═══ Data supplied

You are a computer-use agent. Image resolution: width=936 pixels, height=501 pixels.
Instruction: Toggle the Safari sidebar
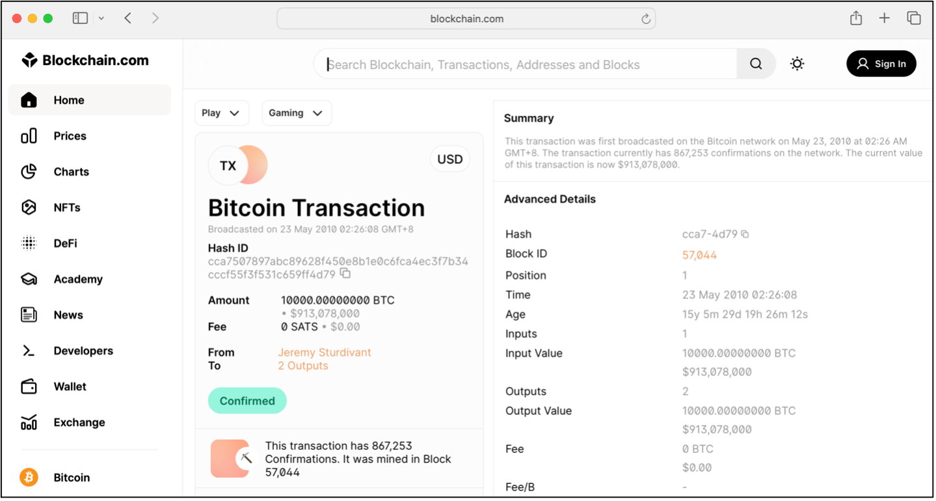pyautogui.click(x=80, y=18)
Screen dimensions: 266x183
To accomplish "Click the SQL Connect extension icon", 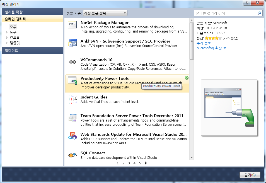I will pos(72,155).
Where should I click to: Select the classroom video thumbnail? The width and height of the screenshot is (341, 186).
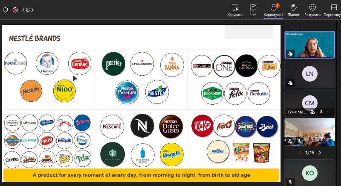pyautogui.click(x=310, y=132)
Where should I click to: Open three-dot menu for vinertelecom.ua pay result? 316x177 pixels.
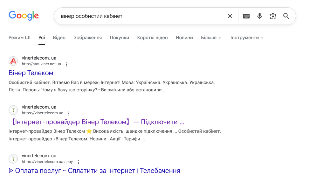[79, 162]
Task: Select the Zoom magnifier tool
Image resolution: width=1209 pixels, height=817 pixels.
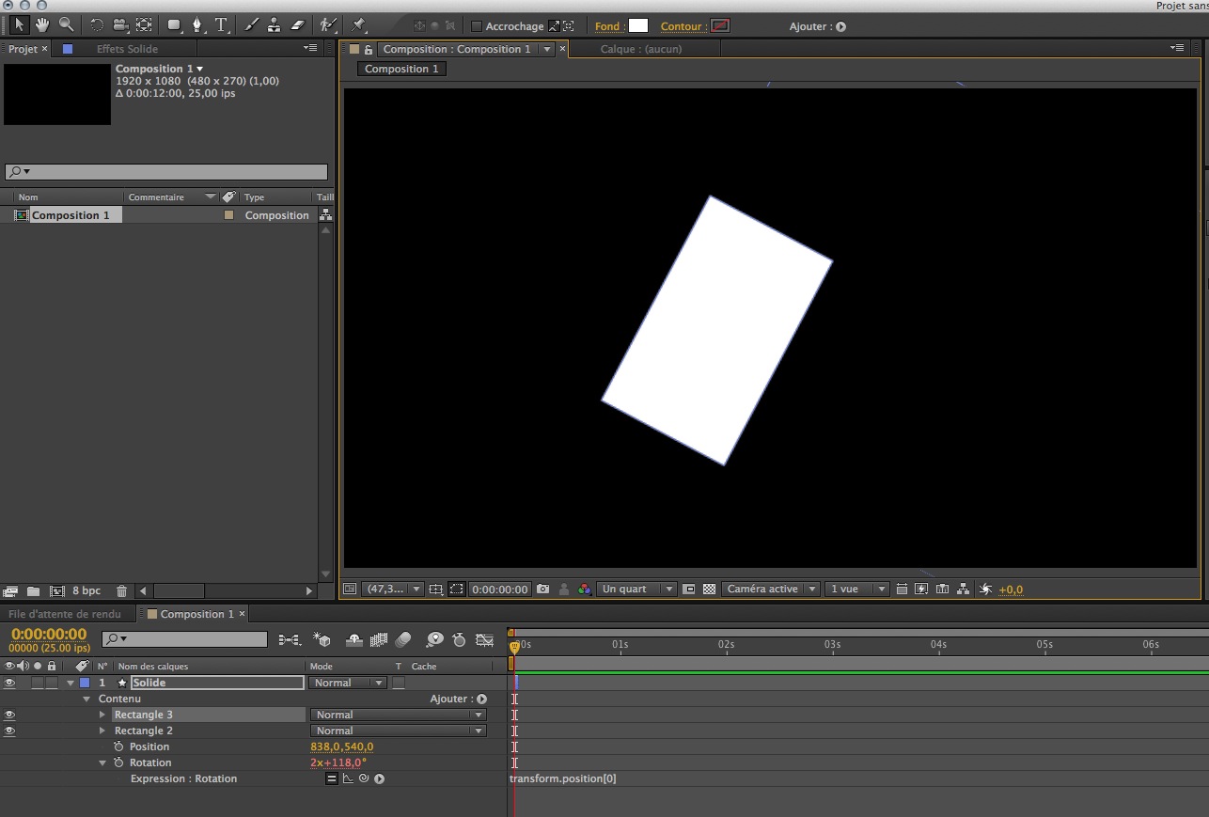Action: coord(66,25)
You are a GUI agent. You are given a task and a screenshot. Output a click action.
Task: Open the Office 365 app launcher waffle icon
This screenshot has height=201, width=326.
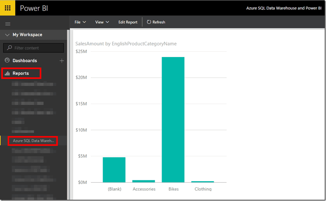click(x=7, y=8)
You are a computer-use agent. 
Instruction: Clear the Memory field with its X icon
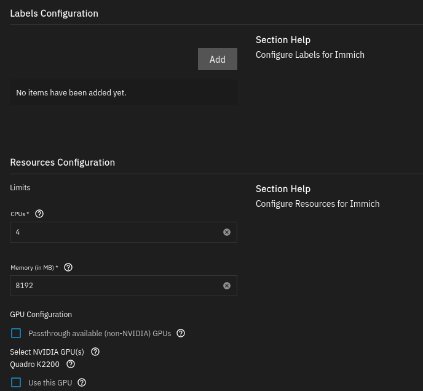pos(226,286)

══════

**Work task**
The lines you return should be those above that contain the word "agent", every one of them.

**Your response**
You are a computer-use agent. Image resolution: width=936 pixels, height=501 pixels.
You are a GUI agent. You are given a task and a screenshot. Output a click action.
You are a computer-use agent. 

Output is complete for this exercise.